Even if tariffs are eventually proposed and implemented, a few other observations over the past few days suggest Trump ultimately wants to make a deal with China:

  • Howard Lutnick (Trump’s nominee for commerce secretary) explained the administration views tariffs as a tax for access to the US market which foreign companies can avoid by “building their factories in America”.
  • Trump pledged to delay the enforcement of the “divest or ban” law that shut down TikTok (a subsidiary of China’s ByteDance).
  • Elon Musk remains closely enmeshed in the new administration and also has substantial interests in maintaining good ties with China given Tesla’s large production presence there (and its importance to Tesla’s profitability).

Early policy priorities are NOT an obvious headwind to profits or markets

Much of Trump’s inauguration speech and initial executive orders focused on addressing “culture wars”, deregulation (e.g., lifting moratorium on new LNG exports), and immigration (e.g., restrictions on asylum seekers). “Inflation” was also a major topic, which is probably why tariffs and tax cuts (both of which have the potential to spook markets) seem to be a lower priority for now.

But one key factor is that the Republican’s House majority is only 220 (217 if you exclude vacancies) to 215 for the next two years, in contrast to the 241 to 194 majority which enabled the Tax Cut and Jobs Act in Trump’s first year. This could shift the balance in favor of Trump pursuing tariff policies (most of which can be done by executive order) ahead of tax cuts (which need to pass through Congress). We’ve already seen some hints of tariffs on Canada and Mexico, so the first year of Trump’s second term could look more like 2018 (when the trade war started) than 2017.
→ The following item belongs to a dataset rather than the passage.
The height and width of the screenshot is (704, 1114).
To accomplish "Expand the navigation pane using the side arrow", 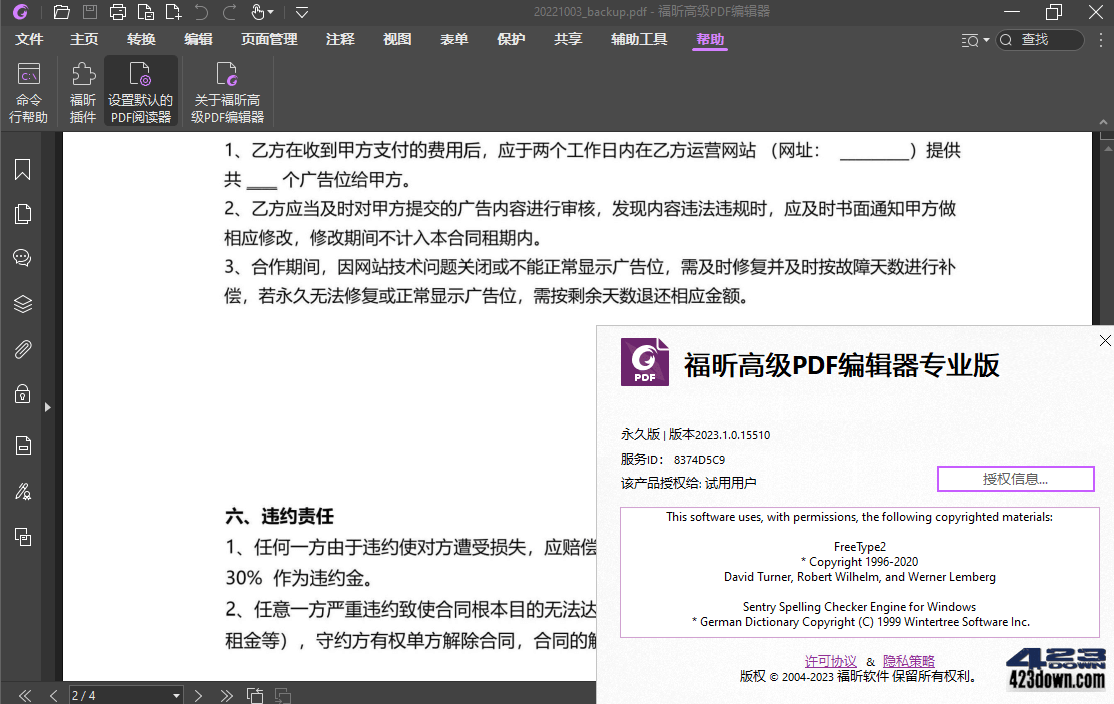I will [x=46, y=407].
The big picture: Peter Turchin's “Elite Overproduction” as the lens 

The front-row visibility of a different set of tech elites (i.e., not Bill Gates or Sergei Brin) and the MAGA rally afterwards are consistent with Peter Turchin's “elite overproduction” framework.
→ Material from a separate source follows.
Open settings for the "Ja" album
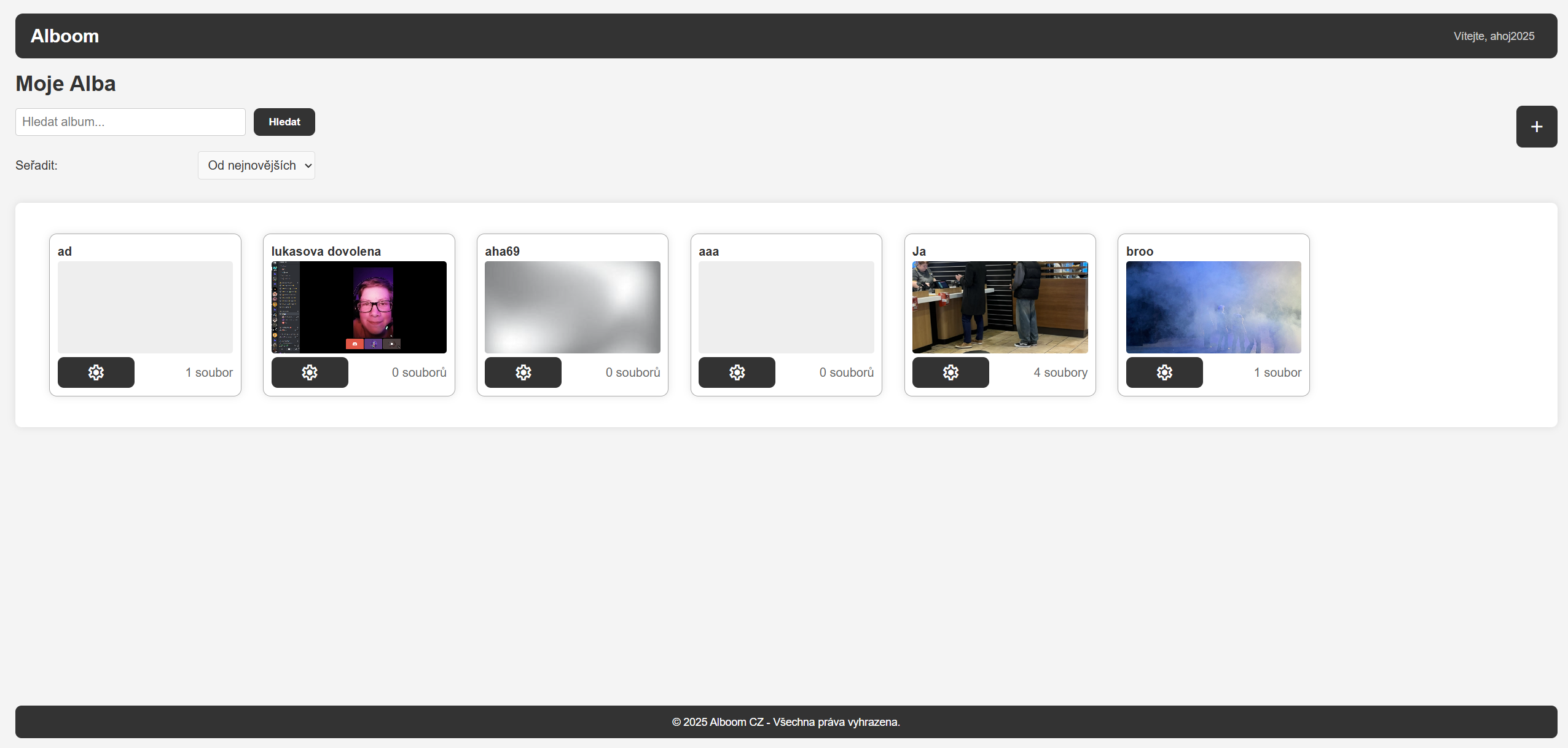Viewport: 1568px width, 748px height. point(951,372)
Elite overproduction is when the number of individuals aspiring to elite positions (political, economic or social leadership roles) exceeds the number of available positions. This mismatch creates intense competition within the elite class, leading to factionalism and reduced cooperation among elites.

The end result is

  1. Inequality: A growing disparity between the wealthiest elites and the rest of society fuels resentment and destabilizes social harmony.
  2. Political Fragmentation: As factions within the elite fight for limited resources and power, the political landscape becomes polarized, weakening institutions.
  3. Rise of "Counter Elites": The excluded or marginalized elites align with dissatisfied lower classes, amplifying societal unrest.

One likely tangible effect of this will be the change in favored companies. For example, companies like Anduril Industries and SpaceX will continue to win defense contracts and expand production relative to well-established companies like Boeing.

With promises to reveal and declassify information about topics like Covid-19 and the JFK assassination, it is too early to tell if the “counter elites” victory will remain mostly peaceful and non-disruptive to politics or society. (See Peter Thiel’s FT op-ed for more.) But in any case, we continue to find this to be a helpful lens through which to view the broader political shifts underway.